HITS YOU MIGHT HAVE MISSED
DigiTech‘s (www.digitech.com) DF-7 pedal uses modeling technology to re-create the sound of seven classic distortion boxes. Going further, its Eric Clapton Crossroads and Jimi Hendrix Experience pedals precisely model the tones of these guitar legends. The pedals really do the task, but guitar chops and batteries are not included.
Discrete Drums‘ (www.discretedrums.com) Heavy Mental Drums ($249) and Ruff Drumz Bitch! ($229) collections feature drummers Tony Morra and Andy Kravitz performing on tracks that are sliced-and-diced for easy integration into your DAW.
EZQuest‘s (www.ezq.com) Thunder Pro A/V drives hold up to 400 GB and feature three FireWire ports, a USB port and PC/Mac compatibility.
Neutrik‘s (www.neutrikusa.com) new NC**XX line of no-screw, fast-assembly XLR connectors were cool, but we also previewed its XLRs coming later this year that swivel to work as straight or 90-degree connectors. Yeah!
THAT Corporation (www.thatcorp.com) is now shipping its InGenius™ balanced line driver ICs, which act like a transformer, maximizing interference protection while providing ultralow-noise performance.
LIVE SOUND HITS AT NAMM
NAMM has a whole lot more than just musical instruments and recording gear. Listed alphabetically, here are our top live sound reinforcement picks.
The Alto (www.altoproaudio.com) PS5HA molded speakers pack a 15-inch woofer, 1.75-inch compression driver and 500-watt bi-amping into an enclosure with fly points and 128dB SPL, but they are sized like competitive 12-inch models. Onboard 40-bit DSP processing handles crossover, 20-band EQ, multiband dynamics, delay/phase alignment and more.
dbx‘s (www.dbxpro.com) DriveRack 4800 has a 96kHz processing engine, four analog and AES/EBU inputs, eight analog and AES/EBU outputs, Harman HiQnet support and optional CobraNet interfacing. Features include DSP inserts on the I/Os, EQ, delay, dbx compression/limiting, bandpass and crossover filters, and a new ergonomic front panel with full-color screen.
Ideal for small installs or drive-rack snaking, LightViper 1608 from FiberPlex (www.fiberplex.com) is a bi-directional, 8-channel (four AES3 digital or 8 line-level analog) digital snake system with single-rackspace send/receive units and up to 1.25 miles of fiber-optic cabling that also carries RS-422 data.

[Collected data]
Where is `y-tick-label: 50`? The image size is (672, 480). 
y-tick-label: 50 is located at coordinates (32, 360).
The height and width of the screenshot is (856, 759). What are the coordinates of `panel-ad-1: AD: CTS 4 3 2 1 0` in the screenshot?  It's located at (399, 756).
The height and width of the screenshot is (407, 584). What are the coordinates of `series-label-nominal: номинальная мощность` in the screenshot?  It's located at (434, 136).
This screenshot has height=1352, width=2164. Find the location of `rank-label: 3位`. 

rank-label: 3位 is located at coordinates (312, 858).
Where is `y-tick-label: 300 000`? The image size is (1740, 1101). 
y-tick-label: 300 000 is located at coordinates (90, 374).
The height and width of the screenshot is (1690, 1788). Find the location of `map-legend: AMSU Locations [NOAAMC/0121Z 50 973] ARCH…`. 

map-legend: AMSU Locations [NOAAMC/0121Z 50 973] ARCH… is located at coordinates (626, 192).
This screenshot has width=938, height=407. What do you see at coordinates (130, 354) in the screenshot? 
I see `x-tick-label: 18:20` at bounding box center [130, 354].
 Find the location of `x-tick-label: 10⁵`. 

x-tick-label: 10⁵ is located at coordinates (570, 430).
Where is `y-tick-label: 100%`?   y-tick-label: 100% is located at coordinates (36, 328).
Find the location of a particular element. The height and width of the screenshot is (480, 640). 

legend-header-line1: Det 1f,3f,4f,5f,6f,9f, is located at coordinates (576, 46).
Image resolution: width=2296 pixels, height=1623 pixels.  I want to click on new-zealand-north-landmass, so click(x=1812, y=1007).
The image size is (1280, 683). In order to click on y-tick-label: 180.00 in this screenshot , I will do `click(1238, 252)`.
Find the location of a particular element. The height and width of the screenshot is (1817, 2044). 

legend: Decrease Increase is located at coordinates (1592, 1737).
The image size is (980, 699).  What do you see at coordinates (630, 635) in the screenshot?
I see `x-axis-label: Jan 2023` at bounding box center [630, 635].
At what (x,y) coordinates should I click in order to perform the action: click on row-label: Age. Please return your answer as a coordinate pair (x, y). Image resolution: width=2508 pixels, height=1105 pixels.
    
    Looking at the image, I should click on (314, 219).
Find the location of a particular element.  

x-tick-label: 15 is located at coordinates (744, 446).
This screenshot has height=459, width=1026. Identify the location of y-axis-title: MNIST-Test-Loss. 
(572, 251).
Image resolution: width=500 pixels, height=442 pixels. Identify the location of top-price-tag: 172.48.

Work item A:
In the NAMM gear roundup, list every web address given under the header "HITS YOU MIGHT HAVE MISSED".
Work item B:
Please reproduce word for word a passage of the NAMM gear roundup: begin at the words "Neutrik‘s (www.neutrikusa.com) new" and stop after "providing ultralow-noise performance.".

Task solution A:
www.digitech.com
www.discretedrums.com
www.ezq.com
www.neutrikusa.com
www.thatcorp.com

Task solution B:
Neutrik‘s (www.neutrikusa.com) new NC**XX line of no-screw, fast-assembly XLR connectors were cool, but we also previewed its XLRs coming later this year that swivel to work as straight or 90-degree connectors. Yeah!
THAT Corporation (www.thatcorp.com) is now shipping its InGenius™ balanced line driver ICs, which act like a transformer, maximizing interference protection while providing ultralow-noise performance.